Former prime minister Helen Clark pressured her former ministerial colleague Margaret Shields not to accept the title "Dame".

But the former MP for Kapiti did not buckle, and this afternoon she will be invested as a Dame Companion of the New Zealand Order of Merit.

Dame Margaret is one of the 24 women and 48 men who will be formally installed as dames and knights at a ceremony in Wellington.

Helen Clark's Labour Government replaced the titles in May 2000 with the non-titular honours of principal and distinguished companions of the order.

National restored the titles in March and gave the 84 people affected by the change four months to choose whether to become dames and knights.

Helen Clark sent Mrs Shields a letter setting out why Labour had abolished the titles and saying she hoped she would not accept one.

Dame Margaret described Helen Clark's approach as being asked to "toe the line", but said she did not see it as a party-political issue.

She did not believe that accepting the title meant she was a royalist.

Dame Margaret said she and Helen Clark had agreed to disagree. "I have a great deal of respect for Helen, but I am not a clone."

The only other former Labour MP given the title choice was the former Speaker Margaret Wilson, and there was never any doubt she would reject the title. As Attorney-General, she had presided over the abolition of the right of appeal to the Privy Council.

Helen Clark, now Administrator of the United Nations Development Fund, is in New Zealand on holiday but could not be reached for comment.

But she is understood to have been deeply disappointed that Dame Margaret and some others to whom her Government awarded high non-titular honours had accepted titles.
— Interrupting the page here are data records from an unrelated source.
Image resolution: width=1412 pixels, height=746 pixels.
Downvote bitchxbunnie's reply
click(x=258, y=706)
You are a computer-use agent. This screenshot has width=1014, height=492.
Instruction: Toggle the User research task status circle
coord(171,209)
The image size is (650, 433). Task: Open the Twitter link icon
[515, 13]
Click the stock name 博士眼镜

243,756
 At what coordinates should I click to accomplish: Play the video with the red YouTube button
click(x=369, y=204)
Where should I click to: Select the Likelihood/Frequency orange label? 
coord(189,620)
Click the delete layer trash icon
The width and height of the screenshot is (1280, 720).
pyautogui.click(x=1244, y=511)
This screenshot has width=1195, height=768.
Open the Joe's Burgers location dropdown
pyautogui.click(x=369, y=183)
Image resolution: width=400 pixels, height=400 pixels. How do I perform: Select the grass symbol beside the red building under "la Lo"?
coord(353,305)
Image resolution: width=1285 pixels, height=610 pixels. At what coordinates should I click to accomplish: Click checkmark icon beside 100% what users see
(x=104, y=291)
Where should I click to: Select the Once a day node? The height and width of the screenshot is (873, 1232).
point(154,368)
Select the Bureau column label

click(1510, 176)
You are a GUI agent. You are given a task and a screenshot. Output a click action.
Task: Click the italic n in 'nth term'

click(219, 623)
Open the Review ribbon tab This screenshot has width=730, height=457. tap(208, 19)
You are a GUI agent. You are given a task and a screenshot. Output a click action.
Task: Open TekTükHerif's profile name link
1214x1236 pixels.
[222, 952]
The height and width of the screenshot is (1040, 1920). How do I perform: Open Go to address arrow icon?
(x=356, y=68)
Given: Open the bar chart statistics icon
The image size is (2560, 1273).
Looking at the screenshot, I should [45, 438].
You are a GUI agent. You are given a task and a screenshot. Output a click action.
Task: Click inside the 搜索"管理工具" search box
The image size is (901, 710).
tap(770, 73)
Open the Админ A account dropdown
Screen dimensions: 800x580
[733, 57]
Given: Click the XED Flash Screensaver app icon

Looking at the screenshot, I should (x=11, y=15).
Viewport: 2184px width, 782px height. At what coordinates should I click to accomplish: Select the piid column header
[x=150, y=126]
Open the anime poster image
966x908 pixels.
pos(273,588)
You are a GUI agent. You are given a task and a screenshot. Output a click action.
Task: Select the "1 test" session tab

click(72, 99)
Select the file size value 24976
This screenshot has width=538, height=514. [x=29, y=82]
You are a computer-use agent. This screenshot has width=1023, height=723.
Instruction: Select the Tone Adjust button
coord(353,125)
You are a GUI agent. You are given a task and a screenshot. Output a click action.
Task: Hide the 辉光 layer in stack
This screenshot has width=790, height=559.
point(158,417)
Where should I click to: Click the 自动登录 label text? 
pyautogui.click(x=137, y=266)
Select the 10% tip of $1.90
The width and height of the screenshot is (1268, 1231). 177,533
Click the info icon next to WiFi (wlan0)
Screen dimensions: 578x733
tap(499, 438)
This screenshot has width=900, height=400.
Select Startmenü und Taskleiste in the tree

Dame Margaret - a Cabinet minister for six of her nine years in Parliament and later chairwoman of the Greater Wellington Regional Council - was initially made a distinguished companion in January last year. She was already a companion of the Queen's Service Order.

She said the reason she accepted the title of "dame" was "overwhelming support" from the public and people who had supported her for years.

"They were annoyed when I got the award and no title."

Only 13 people who had the option of becoming dames or knights turned down a title. They included actor Sam Neill, academics Ranginui Walker and Vincent O'Sullivan and authors Patricia Grace, Joy Cowley and Witi Ihimaera-Smiler.

Among those being invested today will be former PM Dame Jenny Shipley, sports heroes Sir Russell Coutts, Sir Peter Snell and Sir Colin Meads, Maori leaders Sir Tumu te Heuheu, Sir Archie Taiaroa and Sir Harawira Gardiner and businessmen Sir Stephen Tindall, Sir Ralph Norris, Sir Peter Maire and Sir George Fistonich.